Rencontre avec le groupe Kikagaku Moyo, à l’aube de sa dernière tournée

Formé en 2012 dans un petit appartement tokyoïte, Kikagaku Moyo prend une dernière fois la route… © JAMIE WDZIEKONSKI
Julien Broquet
Julien Broquet Journaliste musique et télé

Alors qu’ils rencontrent enfin le succès, les pourtant jeunes Japonais de Kikagaku Moyo sortent un dernier album et entament une ultime tournée. Zoom sur la scène underground nippone.

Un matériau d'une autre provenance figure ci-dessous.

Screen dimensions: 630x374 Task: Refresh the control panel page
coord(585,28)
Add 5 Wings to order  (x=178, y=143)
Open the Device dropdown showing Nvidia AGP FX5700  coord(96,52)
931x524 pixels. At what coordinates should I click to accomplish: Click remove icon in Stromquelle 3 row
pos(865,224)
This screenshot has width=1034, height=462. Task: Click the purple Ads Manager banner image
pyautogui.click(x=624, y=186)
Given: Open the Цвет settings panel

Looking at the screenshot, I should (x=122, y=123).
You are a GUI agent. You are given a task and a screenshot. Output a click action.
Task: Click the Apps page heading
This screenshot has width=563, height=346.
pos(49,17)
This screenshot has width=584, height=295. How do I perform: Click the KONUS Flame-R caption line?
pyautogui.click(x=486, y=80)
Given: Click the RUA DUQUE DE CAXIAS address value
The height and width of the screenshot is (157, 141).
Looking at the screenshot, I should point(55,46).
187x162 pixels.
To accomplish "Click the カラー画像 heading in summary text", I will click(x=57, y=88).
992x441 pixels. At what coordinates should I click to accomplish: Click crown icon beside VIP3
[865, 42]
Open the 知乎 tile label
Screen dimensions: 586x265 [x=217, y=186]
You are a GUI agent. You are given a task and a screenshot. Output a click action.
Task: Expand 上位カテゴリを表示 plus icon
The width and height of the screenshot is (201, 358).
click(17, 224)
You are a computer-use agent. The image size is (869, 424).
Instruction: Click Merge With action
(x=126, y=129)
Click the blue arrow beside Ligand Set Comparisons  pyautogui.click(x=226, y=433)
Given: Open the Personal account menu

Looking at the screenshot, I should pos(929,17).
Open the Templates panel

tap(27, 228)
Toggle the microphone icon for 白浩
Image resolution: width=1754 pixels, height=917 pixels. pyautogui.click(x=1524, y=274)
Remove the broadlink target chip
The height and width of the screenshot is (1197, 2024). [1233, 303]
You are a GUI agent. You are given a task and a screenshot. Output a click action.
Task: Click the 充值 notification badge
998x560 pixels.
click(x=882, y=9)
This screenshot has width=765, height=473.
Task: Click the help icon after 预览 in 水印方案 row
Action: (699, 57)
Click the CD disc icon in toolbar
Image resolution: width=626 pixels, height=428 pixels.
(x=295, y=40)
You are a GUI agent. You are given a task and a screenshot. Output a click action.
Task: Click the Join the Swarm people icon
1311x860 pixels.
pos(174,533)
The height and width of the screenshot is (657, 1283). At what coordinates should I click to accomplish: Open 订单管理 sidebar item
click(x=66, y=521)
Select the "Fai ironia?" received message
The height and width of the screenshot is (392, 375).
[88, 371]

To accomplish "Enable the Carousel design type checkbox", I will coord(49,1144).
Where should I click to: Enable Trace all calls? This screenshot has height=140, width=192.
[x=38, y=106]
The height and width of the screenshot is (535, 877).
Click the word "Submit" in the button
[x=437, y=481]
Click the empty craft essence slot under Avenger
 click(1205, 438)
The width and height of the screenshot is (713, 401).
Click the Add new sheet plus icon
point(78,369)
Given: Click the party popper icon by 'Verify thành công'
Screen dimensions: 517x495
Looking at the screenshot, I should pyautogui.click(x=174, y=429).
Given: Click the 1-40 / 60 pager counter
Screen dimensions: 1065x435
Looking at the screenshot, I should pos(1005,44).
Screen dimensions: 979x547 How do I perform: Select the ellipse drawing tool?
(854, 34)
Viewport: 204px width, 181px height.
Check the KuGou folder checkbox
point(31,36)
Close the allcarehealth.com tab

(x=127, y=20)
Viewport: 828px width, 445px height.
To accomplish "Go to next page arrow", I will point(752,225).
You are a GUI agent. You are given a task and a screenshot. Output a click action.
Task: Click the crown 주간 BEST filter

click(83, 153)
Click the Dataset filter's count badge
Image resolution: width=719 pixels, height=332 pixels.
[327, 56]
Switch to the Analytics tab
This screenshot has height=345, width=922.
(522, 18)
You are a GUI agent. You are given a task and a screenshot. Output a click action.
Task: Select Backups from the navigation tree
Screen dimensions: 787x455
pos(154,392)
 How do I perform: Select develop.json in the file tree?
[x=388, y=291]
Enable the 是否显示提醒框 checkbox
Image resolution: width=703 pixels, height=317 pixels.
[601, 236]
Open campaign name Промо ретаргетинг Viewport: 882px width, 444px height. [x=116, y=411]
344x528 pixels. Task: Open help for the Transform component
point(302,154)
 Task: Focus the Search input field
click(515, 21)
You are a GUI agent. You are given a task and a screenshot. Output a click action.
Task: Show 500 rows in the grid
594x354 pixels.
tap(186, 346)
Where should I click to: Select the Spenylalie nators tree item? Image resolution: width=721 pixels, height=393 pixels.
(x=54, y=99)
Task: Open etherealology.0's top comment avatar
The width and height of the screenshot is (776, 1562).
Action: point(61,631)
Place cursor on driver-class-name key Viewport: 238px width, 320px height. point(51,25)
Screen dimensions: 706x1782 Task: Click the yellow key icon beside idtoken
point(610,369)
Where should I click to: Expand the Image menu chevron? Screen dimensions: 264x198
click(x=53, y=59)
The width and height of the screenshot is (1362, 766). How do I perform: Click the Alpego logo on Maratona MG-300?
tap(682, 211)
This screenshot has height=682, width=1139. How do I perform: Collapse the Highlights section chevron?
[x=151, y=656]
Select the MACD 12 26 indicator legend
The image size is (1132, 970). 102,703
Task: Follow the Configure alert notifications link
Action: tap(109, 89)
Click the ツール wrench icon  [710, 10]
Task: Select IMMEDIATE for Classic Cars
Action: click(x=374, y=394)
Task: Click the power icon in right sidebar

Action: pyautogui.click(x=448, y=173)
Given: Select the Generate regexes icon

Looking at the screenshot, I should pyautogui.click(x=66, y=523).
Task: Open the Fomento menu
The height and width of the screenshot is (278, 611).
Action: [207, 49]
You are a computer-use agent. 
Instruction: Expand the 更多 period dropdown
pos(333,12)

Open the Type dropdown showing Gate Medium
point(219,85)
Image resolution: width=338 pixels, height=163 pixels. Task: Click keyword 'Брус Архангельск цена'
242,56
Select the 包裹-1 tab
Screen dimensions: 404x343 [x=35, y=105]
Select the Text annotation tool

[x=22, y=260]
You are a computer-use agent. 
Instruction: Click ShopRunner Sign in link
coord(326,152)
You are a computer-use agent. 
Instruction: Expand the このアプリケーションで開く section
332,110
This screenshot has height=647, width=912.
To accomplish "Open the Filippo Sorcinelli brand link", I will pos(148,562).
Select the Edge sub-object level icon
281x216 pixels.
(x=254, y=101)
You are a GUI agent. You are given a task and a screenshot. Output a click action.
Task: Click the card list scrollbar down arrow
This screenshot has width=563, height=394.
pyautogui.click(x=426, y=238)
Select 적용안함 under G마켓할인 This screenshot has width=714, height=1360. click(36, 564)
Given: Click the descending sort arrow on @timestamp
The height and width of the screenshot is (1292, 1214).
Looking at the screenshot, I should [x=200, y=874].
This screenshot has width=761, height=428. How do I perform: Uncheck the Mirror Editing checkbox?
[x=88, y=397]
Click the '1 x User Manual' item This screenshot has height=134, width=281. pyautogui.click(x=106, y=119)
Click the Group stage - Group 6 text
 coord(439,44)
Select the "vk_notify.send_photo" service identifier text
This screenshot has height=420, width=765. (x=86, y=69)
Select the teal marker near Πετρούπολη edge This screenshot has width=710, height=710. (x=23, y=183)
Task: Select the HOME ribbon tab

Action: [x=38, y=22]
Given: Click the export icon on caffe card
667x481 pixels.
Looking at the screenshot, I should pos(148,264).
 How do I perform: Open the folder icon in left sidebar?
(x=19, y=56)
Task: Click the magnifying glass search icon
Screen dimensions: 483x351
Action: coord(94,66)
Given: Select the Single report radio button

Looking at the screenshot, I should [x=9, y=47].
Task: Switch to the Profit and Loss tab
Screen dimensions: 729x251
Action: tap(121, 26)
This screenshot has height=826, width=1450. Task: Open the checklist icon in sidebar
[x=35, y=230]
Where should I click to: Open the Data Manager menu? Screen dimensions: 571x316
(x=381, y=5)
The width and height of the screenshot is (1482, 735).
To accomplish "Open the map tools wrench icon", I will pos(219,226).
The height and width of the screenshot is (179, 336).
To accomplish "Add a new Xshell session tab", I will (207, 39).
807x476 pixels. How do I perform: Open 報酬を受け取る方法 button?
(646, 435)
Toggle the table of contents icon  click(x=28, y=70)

Le groupe de chevelus japonais l’avait annoncé en début d’année. Sorti le 8 mai, Kumoyo Island, le cinquième album de Kikagaku Moyo, sera aussi le dernier. Fer de lance de la scène psychédélique nippone avec son melting-pot de krautrock, de râga indien, de groove et d’acid folk, le gang de Tokyo au sommet de son art et de sa carrière a décidé de mettre pour une durée indéterminée la clé sous le paillasson. Suite à de longues discussions et après une tournée qui les mènera en Europe, aux États-Unis et au Japon, Kikagaku Moyo disparaîtra de la circulation. “La principale raison, c’est qu’on pense avoir atteint un pic en termes de succès, résume le batteur Go Kurosawa. A fortiori quand on bosse, comme on le fait, sans une grosse boîte de management. Quand tu grandis, tu grossis. On a eu l’opportunité de jouer devant 5 000 personnes pour soutenir Khruangbin et c’était déjà trop pour nous. Écrire, enregistrer, donner des concerts, composer, retourner en studio, tourner à nouveau… Une certaine forme de routine a fini par s’installer. Je pense qu’on a accompli ce qu’on voulait accomplir.

Mieux vaut mourir en plein vol que de s’éteindre à petit feu. Kikagaku Moyo avait fini par se retrouver là où il voulait aller. Un peu partout en somme… “On a toujours voulu s’exporter avec notre musique. L’emmener à l’étranger. Au départ, le principal obstacle, c’était qu’on ne savait pas comment ça marchait. Que ce soit en matière de logistique, de merchandising ou de démarches administratives. Oui, il y a un choc des cultures. Les spectateurs réagissent et se comportent différemment d’un pays à l’autre. D’une ville à l’autre même parfois. Sur les routes, on a fait la connaissance de gens qui n’avaient jamais rencontré de Japonais. Après, c’est la même chose pour tout le monde: se développer à l’international demande de l’investissement, de l’implication, de l’engagement.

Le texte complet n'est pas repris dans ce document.